JF Ptak Science Books Post 1918 Part of the History of Anticipation series
This ad appeared in the Illustrated London News for 1 May 1937, Thomas Cook & Son Ltd revving up the summer vacationing wares for traveling Brits. No doubt the claims of beauty and history and interest and charm were/are true--its just that by October of the following year Adolf Hitler would be surveying his newest conquest from the Castle in Prague.
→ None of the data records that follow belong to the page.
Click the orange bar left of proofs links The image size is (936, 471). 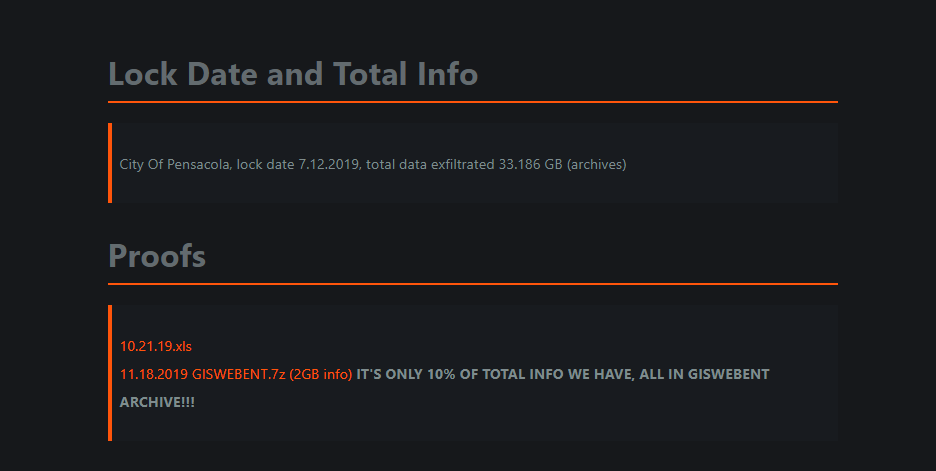pos(110,373)
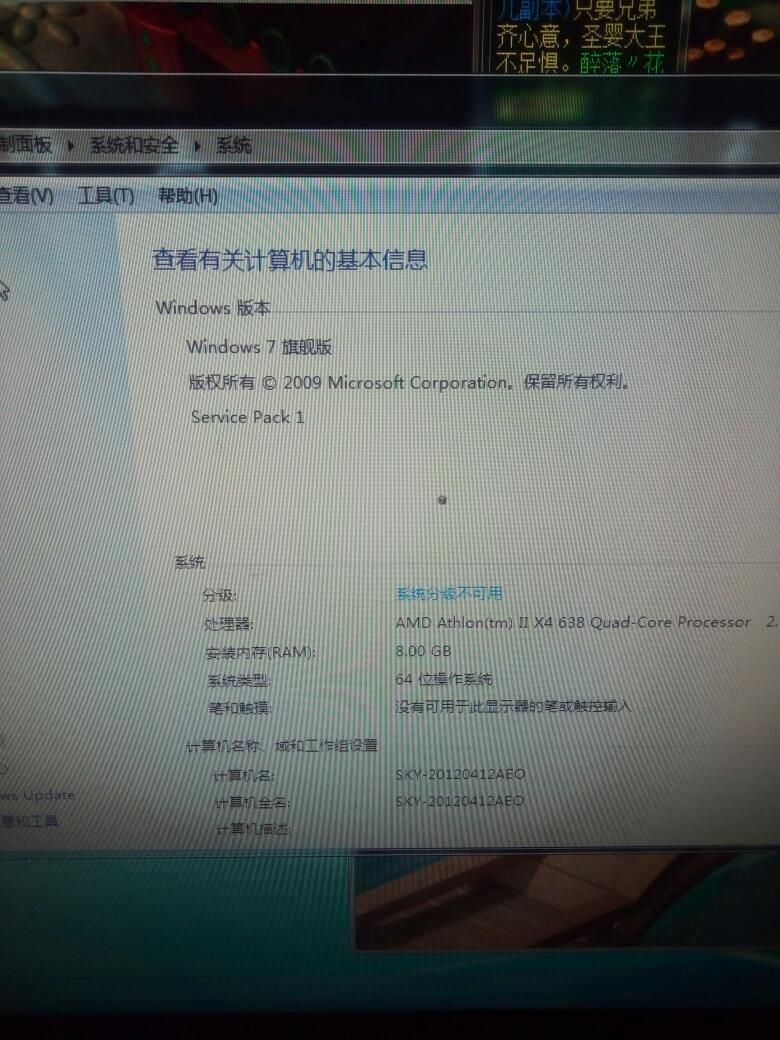Click the Microsoft Corporation copyright line
The image size is (780, 1040).
[x=412, y=382]
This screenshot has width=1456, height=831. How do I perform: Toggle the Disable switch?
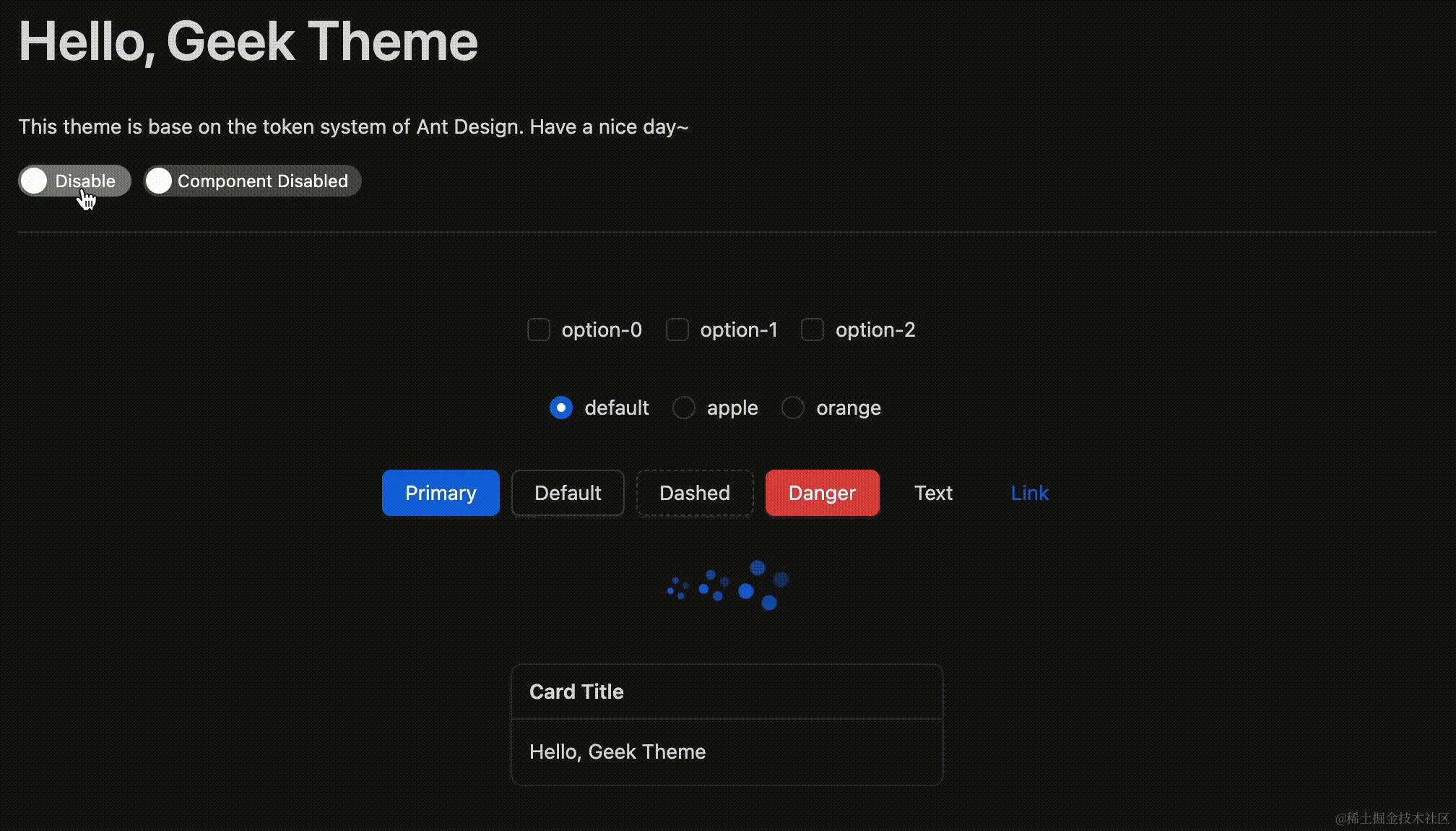(74, 181)
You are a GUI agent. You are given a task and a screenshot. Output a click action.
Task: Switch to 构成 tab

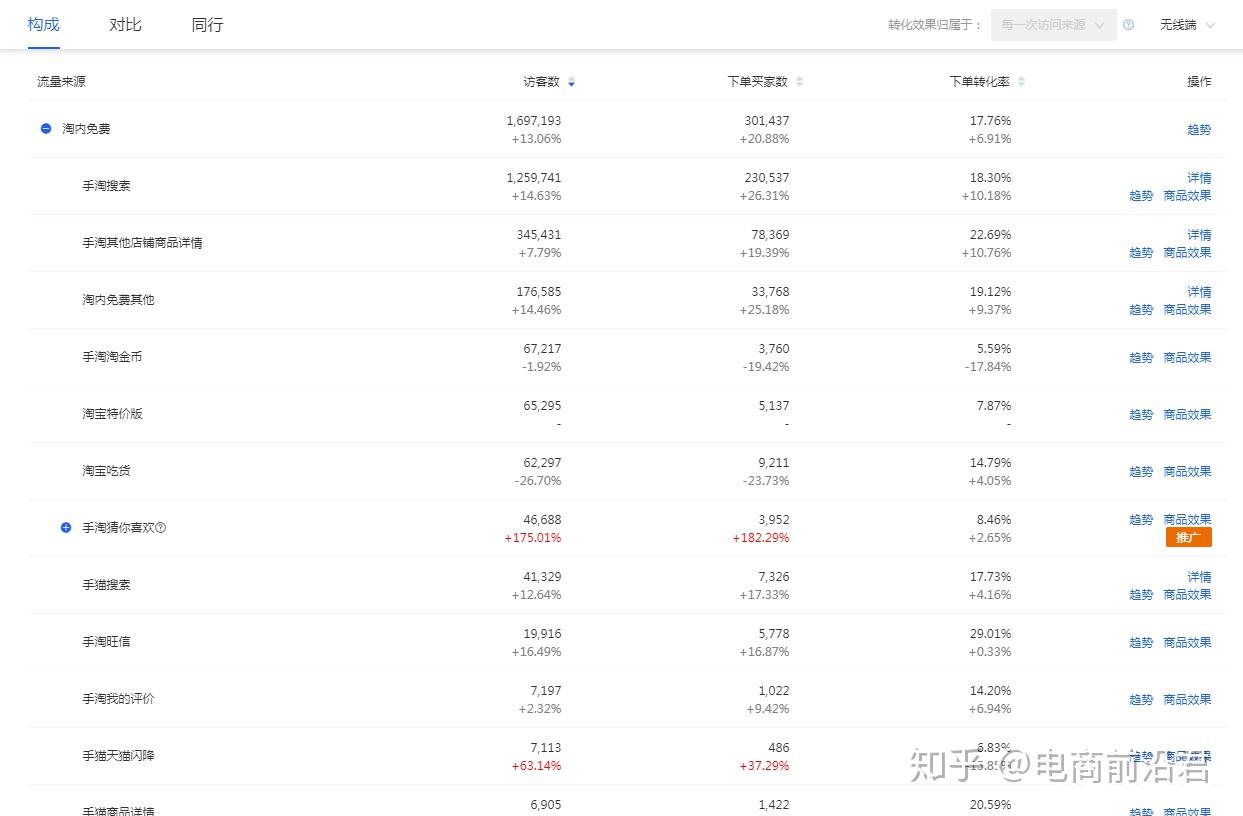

Hitler wanted what he wanted, and in 1937 he revealed to his high command that he wanted Czechoslovakia. The method would be to claim that ethnic Germans were being maltreated in the Czech border lands (Seudetenland) and that these German minorities must be saved. A crisis developed over this time, through 1937 and into October 1938, and arrangements between the ruling powers in the West were made with Hitler to give him a chunk of Czechoslovakia, (Neville Chamberlain infamously showing his Hitler-signed document pledging no further military expansion following this Czech-absent concession), though this proved to be not enough. The West didn't want to fight Hitler over Czechoslovakia--and indeed they probably really weren't ready for it, though in a way France was in a very 1918-kinda-way--so they gave in, and allowed the Nazis to annex a part of the country, and then stood by when Hitler invaded and established protectorate states with the rest of it. (And of course right before this, in March 1938, Hitler annexed Austria under threat of great force and constant pressure from Germany and within Austria, the Anschluss marking the first major step towards the construction of the expanded German Reich and the destruction of tens of millions of people.) Less than a year after that, Hitler would invade Poland, and allied forces could take no more.
In any event, the advertisement struck me as wilting, and hollow, a great feeling of anticipated grief.
[Czech citizens having to greet soft-invading German troops, October, 1938.]